## Collected data
-*-*-
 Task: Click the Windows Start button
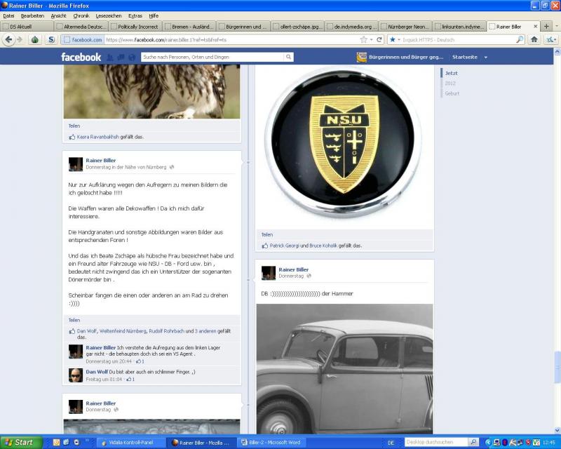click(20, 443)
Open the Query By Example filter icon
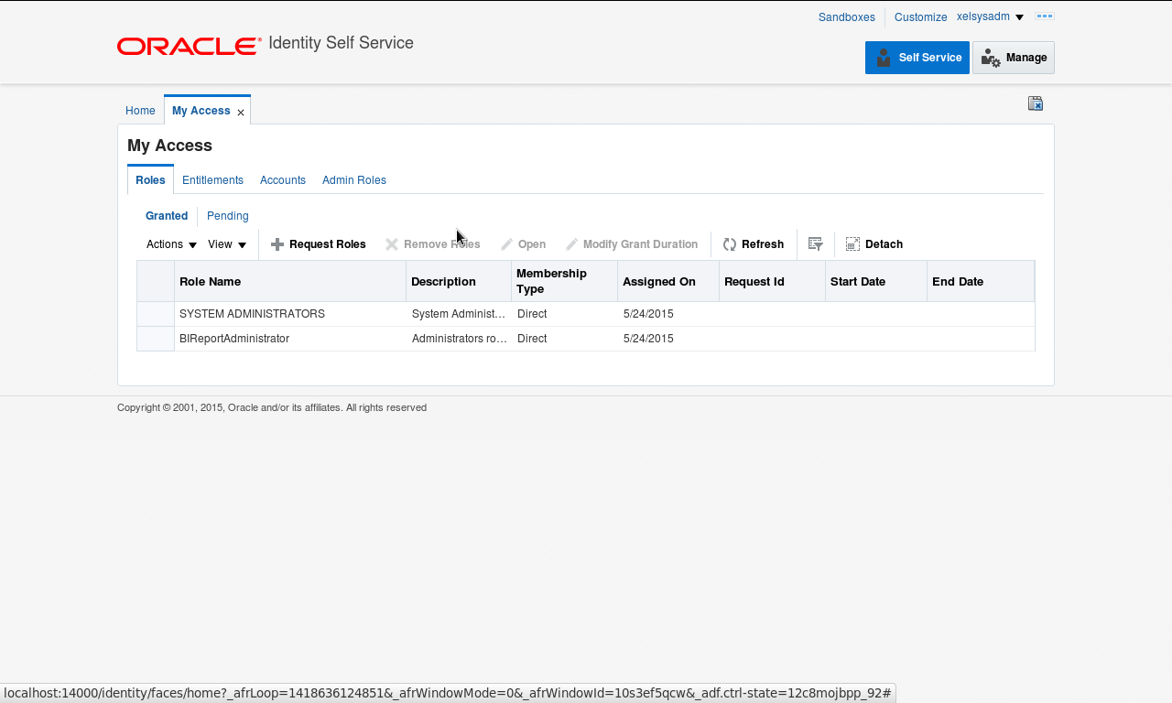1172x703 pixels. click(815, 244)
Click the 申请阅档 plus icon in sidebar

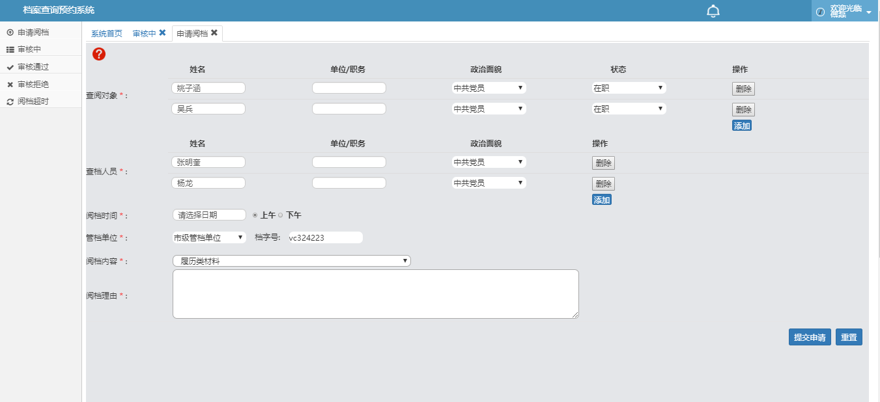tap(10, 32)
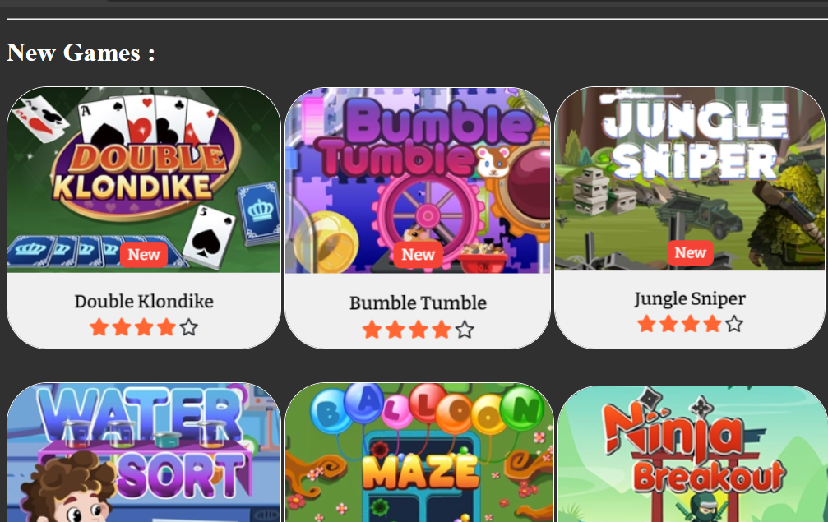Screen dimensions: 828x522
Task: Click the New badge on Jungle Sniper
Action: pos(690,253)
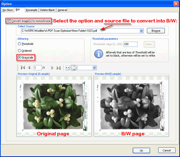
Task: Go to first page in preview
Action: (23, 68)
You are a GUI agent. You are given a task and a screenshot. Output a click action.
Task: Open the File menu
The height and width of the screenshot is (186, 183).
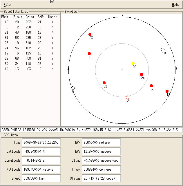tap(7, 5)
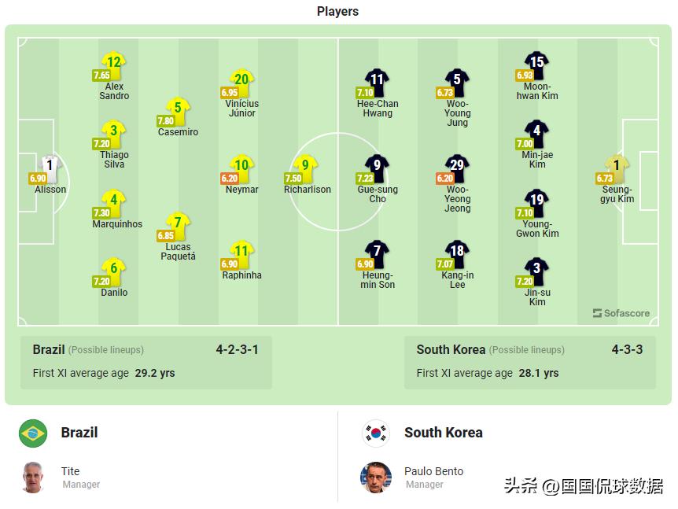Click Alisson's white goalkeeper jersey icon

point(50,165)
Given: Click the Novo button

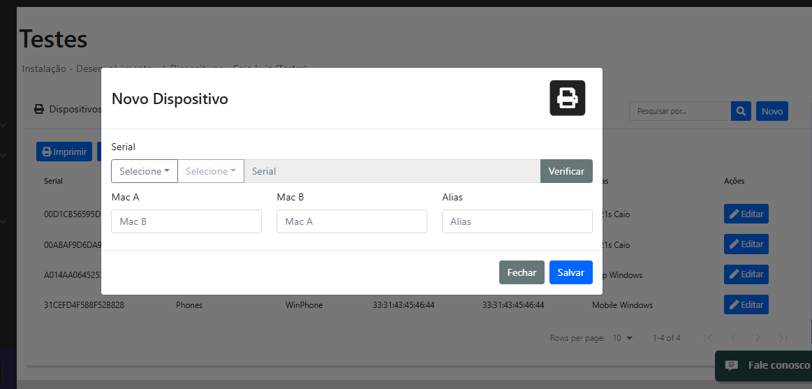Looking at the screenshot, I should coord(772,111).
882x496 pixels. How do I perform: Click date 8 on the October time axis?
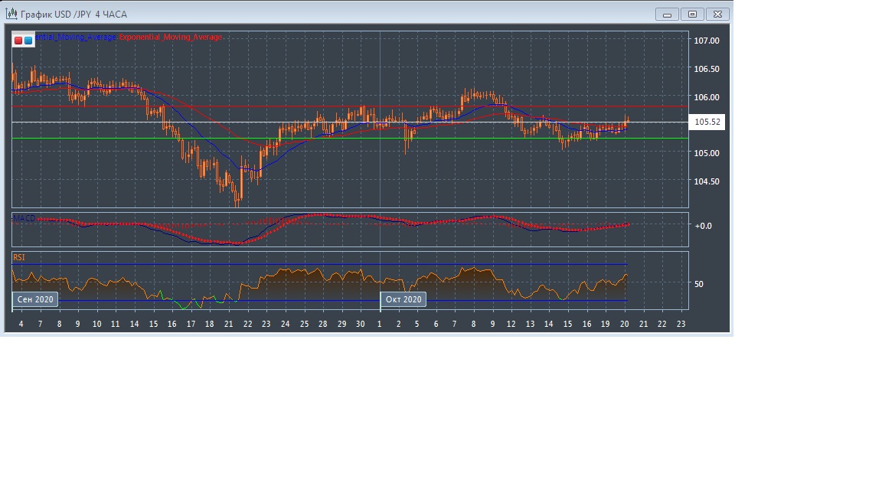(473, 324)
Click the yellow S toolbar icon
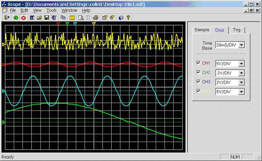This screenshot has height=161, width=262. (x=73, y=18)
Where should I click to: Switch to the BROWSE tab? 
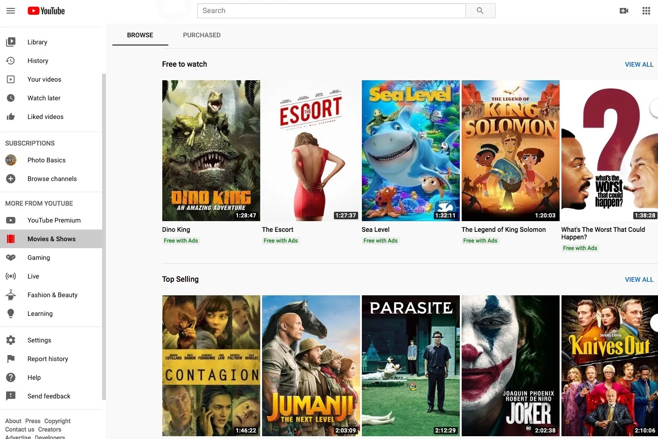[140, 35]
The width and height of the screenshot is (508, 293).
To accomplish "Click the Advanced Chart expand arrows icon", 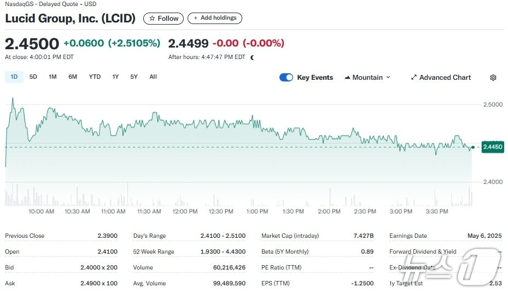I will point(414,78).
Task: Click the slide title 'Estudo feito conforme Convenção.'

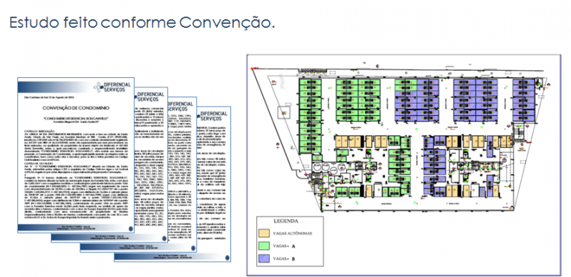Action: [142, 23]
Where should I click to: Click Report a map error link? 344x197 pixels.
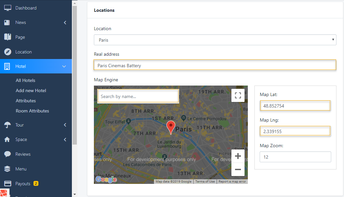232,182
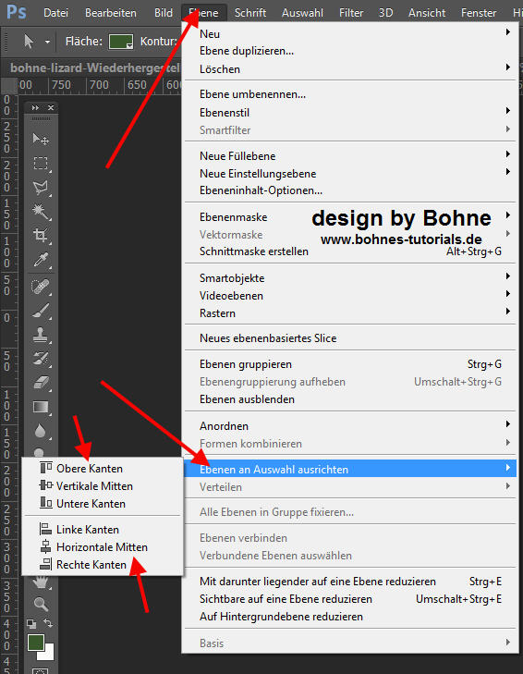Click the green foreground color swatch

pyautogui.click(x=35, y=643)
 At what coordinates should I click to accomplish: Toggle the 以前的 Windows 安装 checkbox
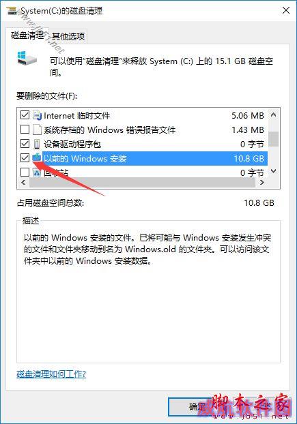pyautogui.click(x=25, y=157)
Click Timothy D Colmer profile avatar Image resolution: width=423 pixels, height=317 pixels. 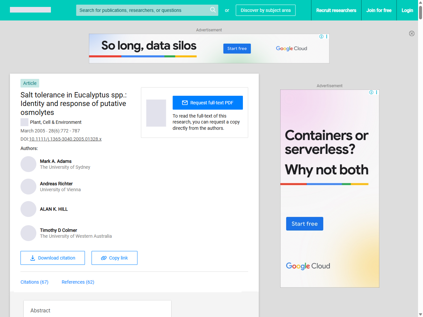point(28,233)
-*-*-
## BRIEF
Beginning with the first line of the records above, extract each line exactly through the line that holds "Task: Open the File menu", both ends included. Omit pictures.

## TASK RESPONSE
 Task: Click the Windows Start button
click(20, 443)
Open the Query By Example filter icon
1172x703 pixels. click(815, 244)
Click the 申请阅档 plus icon in sidebar

tap(10, 32)
Screen dimensions: 828x522
Task: Click the New badge on Jungle Sniper
Action: pos(690,253)
Task: Go to first page in preview
Action: (23, 68)
You are a GUI agent. You are given a task and a screenshot. Output a click action.
Task: Open the File menu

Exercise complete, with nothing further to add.